* Question courte: D'après le texte proposé, combien valait le paquet de poussière d'or que Jack London avait dans sa poche à son retour du Klondike ?

-------- Texte proposé

“C’était dans le Klondike que je me suis découvert. Là-bas on trouve sa vraie perspective. J’y ai trouvé la mienne.”
Rêvant de richesse, Jack London partit à la recherche de l’or au Klondike dans le nord-ouest du Canada en 1897. Revenu l’année suivante tout aussi pauvre qu’au moment de son départ, avec un paquet de poussière d’or valant 4 dollars dans sa poche, il se mit sans tarder à reproduire son expérience en mots. Le Klondike devient ainsi le théâtre d’un grand nombre de fictions qui forment une partie emblématique de son oeuvre. Cependant, les images diverses de ce lieu ne se réunissent guère sous une même perspective, de l’aveu même de l’auteur. Le Klondike revêt des significations très variées , et, sans saisir cette variété, il serait impossible de comprendre la richesse et l’ampleur de l’écriture de London. Pour ce faire, nous allons passer en revue trois images du Klondike dans le monde fictif de Jack London.
Histoires hollywoodiennes
“The night is now passing into the day. I go, but I may come again. And for the last time, remember the Law of the Wolf!” Ce sont les paroles de ‘Scruff’ Mackenzie, aventurier légendaire, adressées à une assemblée de la tribu Upper Tanana Sticks, dont il vient de triompher dans un combat ayant pour but de gagner Zrinska, la fille du chef. La narration se poursuit, “He was supernatural in their sight as he rejoined Zarinska. … A few moments later they were swallowed up by the ghostly forest”. Cette chute de la nouvelle The son of the wolf n’est pas sans rappeler des scènes de Western. En effet, le Klondike sert de cadre à un grand nombre d’histoires fortement hollywoodiennes, où le héros blond et musclé défie sans fléchir une bande d’Indiens et sort du combat digne comme un dieu de l’Olympe. Mais ce que le cinéma rend palpitant et spectaculaire, Jack London en montre la sombre réalité. Dans ces nouvelles, le Klondike est ainsi représenté sans ambiguïté comme un lieu de conquête où la race blanche poursuit son destin de domination sur la nature et sur les autres peuples.

----------------
-------- Entrées présentées

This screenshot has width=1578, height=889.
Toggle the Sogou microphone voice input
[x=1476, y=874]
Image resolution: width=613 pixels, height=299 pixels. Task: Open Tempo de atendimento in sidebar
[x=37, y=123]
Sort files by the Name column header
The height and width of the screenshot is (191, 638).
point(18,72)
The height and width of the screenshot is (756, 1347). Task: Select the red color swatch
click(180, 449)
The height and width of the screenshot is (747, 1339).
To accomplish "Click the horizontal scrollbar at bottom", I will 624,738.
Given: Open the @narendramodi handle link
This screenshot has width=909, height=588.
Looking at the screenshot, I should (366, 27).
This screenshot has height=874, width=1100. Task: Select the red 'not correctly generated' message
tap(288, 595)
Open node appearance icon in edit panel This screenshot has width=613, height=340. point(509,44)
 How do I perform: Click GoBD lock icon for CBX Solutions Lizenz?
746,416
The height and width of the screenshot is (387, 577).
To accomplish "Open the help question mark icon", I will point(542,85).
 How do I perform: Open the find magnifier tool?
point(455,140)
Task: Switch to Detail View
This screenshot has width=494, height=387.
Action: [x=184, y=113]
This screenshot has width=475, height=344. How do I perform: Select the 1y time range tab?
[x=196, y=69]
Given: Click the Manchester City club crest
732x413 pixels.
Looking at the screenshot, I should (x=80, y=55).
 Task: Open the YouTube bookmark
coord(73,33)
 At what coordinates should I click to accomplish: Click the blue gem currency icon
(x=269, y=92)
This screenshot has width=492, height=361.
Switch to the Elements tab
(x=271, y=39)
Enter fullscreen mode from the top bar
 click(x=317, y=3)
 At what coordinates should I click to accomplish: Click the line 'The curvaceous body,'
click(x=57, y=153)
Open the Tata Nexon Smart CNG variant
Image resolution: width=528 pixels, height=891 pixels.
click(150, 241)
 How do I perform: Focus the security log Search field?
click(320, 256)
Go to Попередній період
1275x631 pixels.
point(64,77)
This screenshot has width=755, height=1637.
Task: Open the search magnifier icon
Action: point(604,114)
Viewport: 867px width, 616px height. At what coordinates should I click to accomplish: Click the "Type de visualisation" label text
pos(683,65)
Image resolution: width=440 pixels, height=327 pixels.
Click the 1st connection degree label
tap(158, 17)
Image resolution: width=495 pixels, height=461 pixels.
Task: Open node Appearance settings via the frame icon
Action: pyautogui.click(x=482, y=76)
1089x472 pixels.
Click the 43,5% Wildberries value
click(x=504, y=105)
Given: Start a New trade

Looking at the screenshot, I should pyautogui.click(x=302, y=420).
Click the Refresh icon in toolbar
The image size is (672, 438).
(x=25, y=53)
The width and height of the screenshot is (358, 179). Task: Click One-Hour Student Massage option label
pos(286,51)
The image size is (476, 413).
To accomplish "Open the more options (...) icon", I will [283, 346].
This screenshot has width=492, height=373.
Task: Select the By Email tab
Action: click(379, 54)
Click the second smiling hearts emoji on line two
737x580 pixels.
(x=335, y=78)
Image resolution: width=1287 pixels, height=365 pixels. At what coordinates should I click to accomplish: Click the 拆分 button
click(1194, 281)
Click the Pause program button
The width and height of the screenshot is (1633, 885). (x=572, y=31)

----------------

* Résultat: Il valait 4 dollars.